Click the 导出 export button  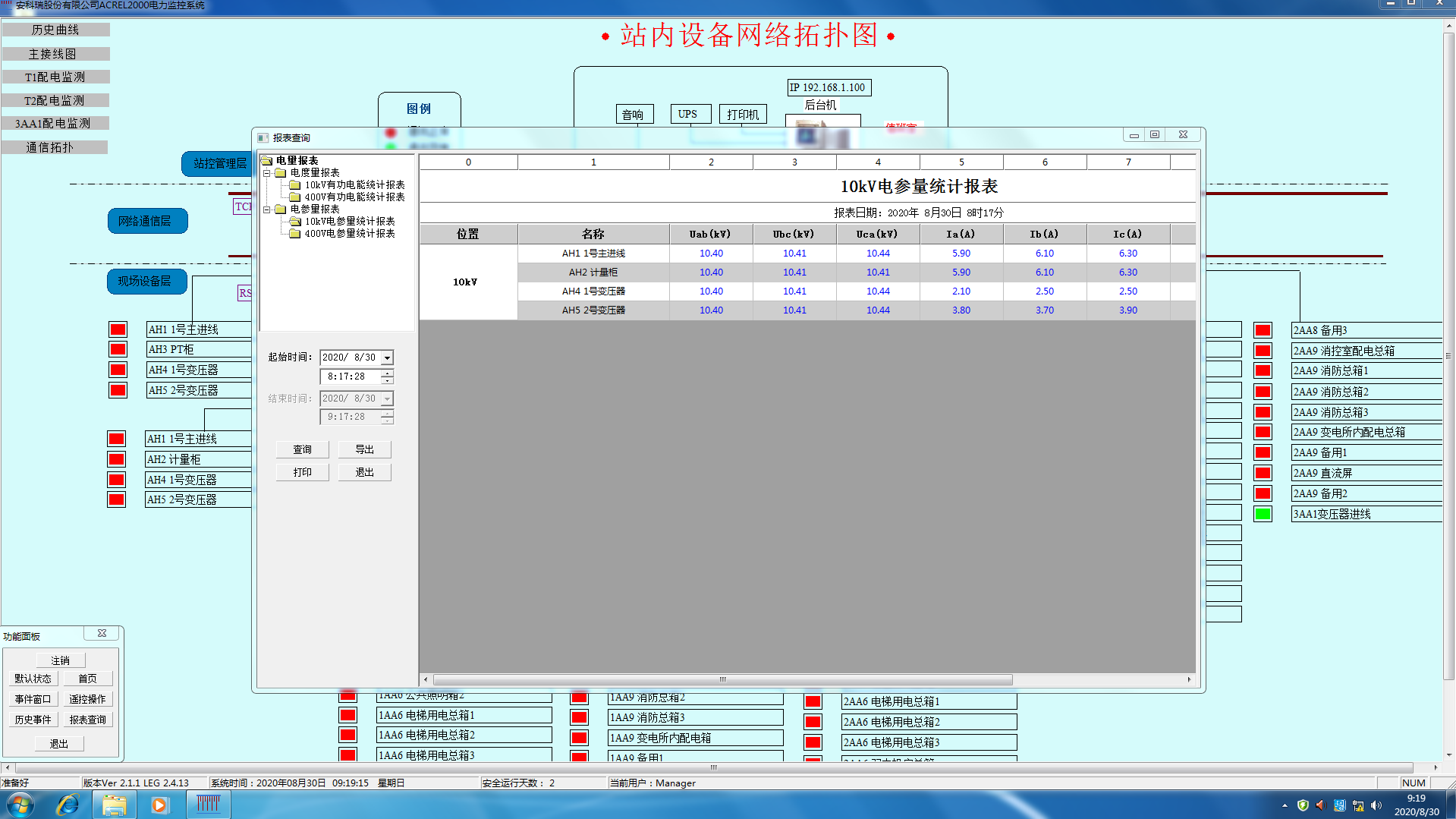[364, 449]
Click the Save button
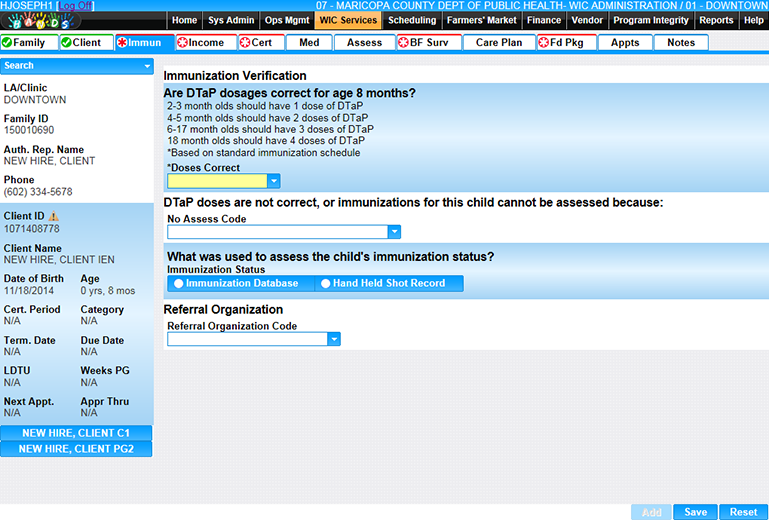 pyautogui.click(x=694, y=512)
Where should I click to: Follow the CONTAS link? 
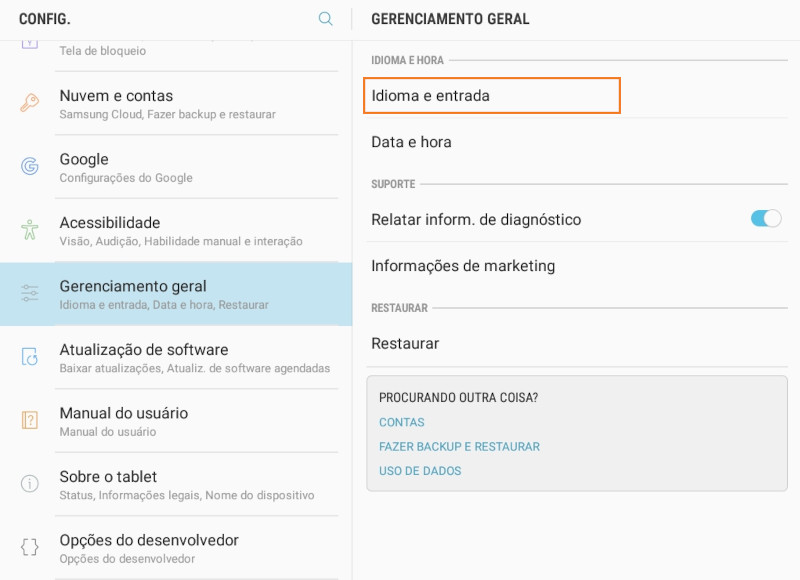click(x=402, y=422)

■ **What the task requires**
No pictures belong in the output. It should reproduce exactly the lines from the one containing "Click the Save button" through the end of the data, both ends included.

■ **Solution**
Click the Save button
 pyautogui.click(x=694, y=512)
Where should I click to: Follow the CONTAS link? 
click(x=402, y=422)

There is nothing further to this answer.